▶ _Problem description_
Output the records below line for line, with no changes, but leave out the pictures.

▶ _Word and item position data_
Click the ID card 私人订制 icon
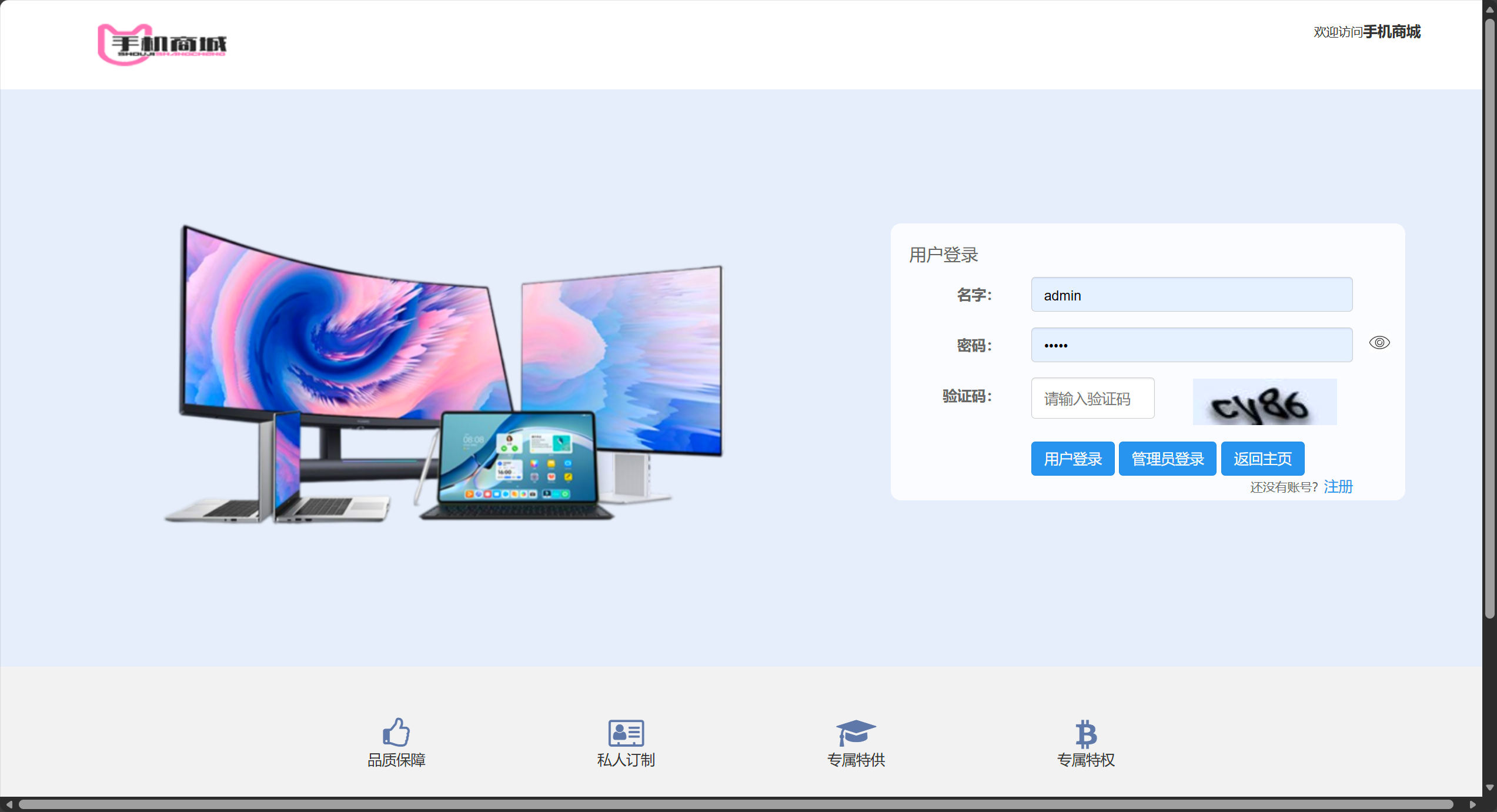This screenshot has width=1497, height=812. 626,733
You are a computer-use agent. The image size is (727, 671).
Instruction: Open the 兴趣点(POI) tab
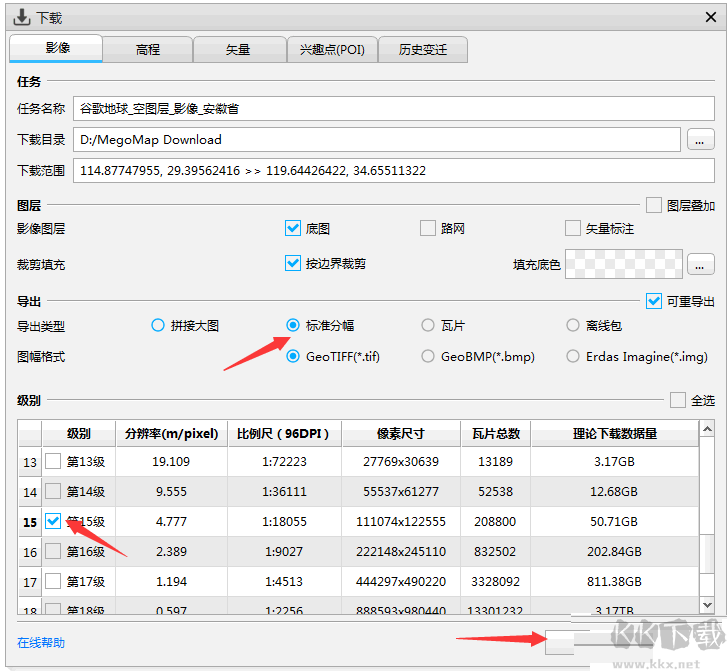(x=333, y=49)
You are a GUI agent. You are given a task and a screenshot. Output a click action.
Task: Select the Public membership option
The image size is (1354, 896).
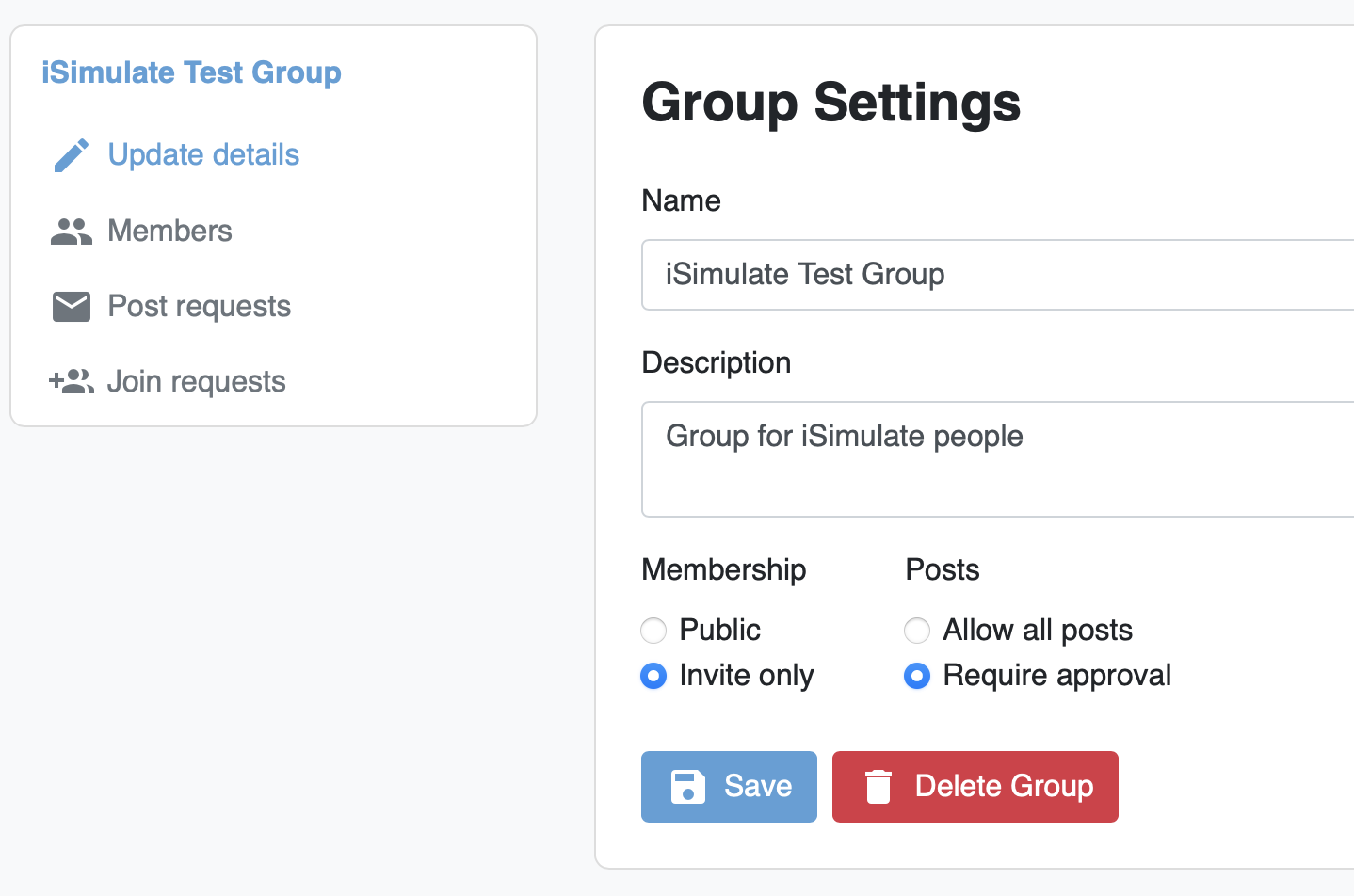pyautogui.click(x=653, y=631)
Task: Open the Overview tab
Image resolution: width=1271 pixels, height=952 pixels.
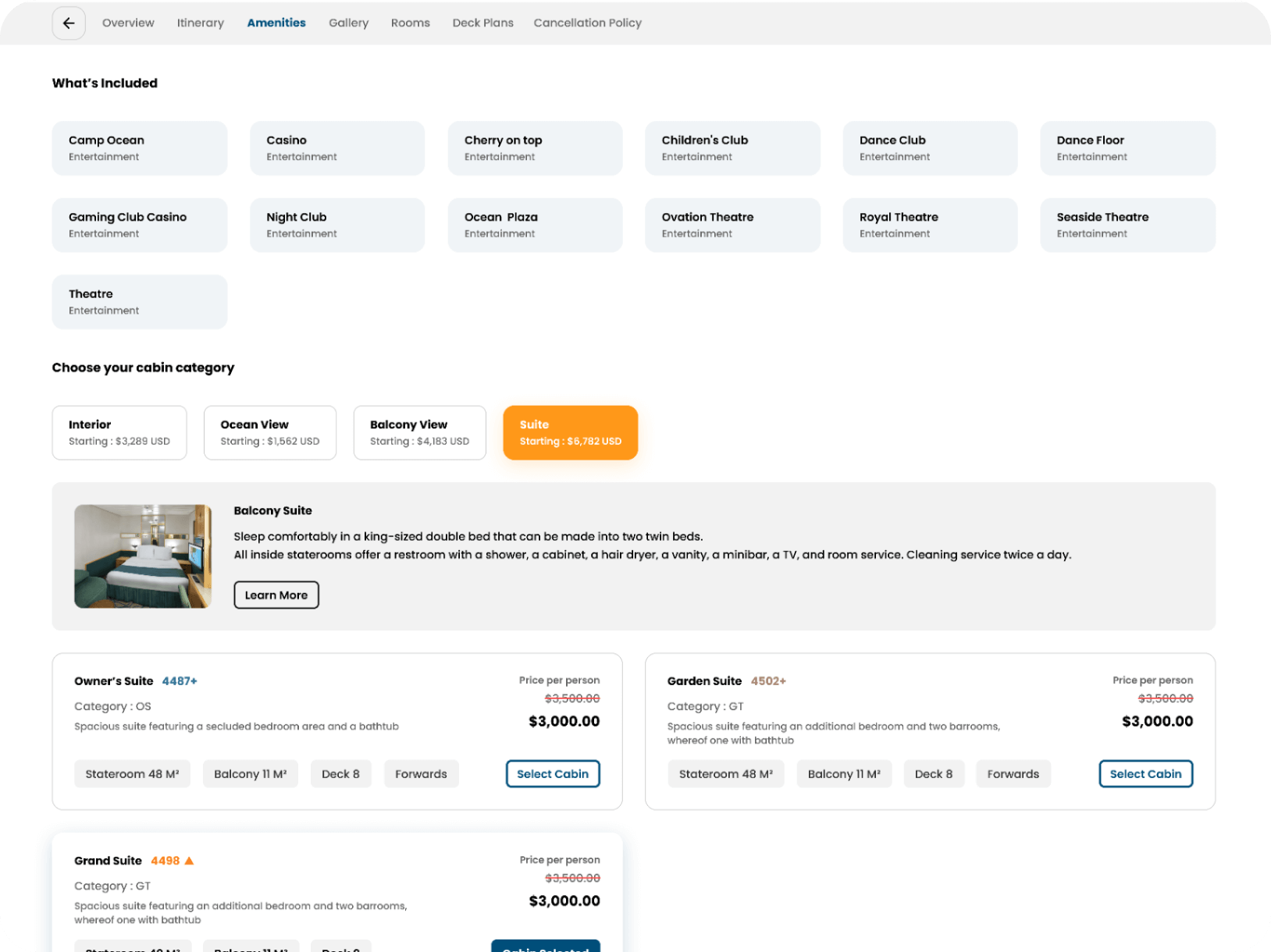Action: [128, 23]
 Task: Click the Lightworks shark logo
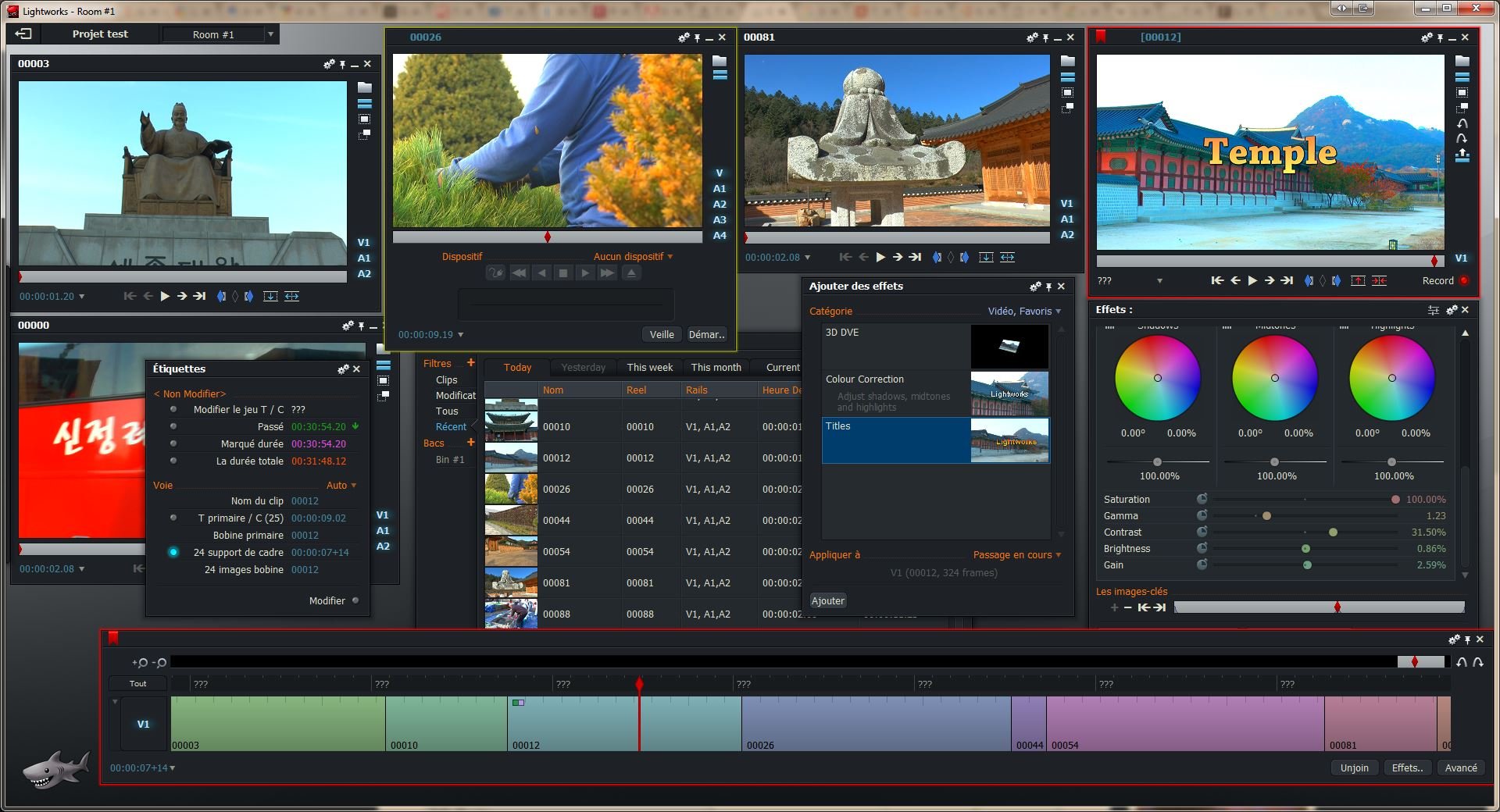click(55, 769)
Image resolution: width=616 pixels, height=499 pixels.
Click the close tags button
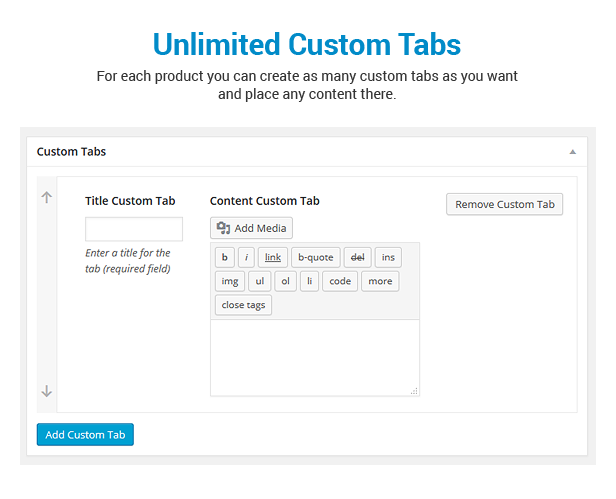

▶ _Response_
Click the ID card 私人订制 icon
This screenshot has width=1497, height=812. 626,733
You are a computer-use agent. The image size is (727, 671).
Instruction: Open the 兴趣点(POI) tab
(x=333, y=49)
You are a GUI agent. You are given a task and a screenshot. Output a click action.
Task: Select the Public membership option
The image size is (1354, 896).
pyautogui.click(x=653, y=631)
Task: Open the Overview tab
Image resolution: width=1271 pixels, height=952 pixels.
Action: [128, 23]
 Task: Click the Lightworks shark logo
click(55, 769)
Image resolution: width=616 pixels, height=499 pixels.
Click the close tags button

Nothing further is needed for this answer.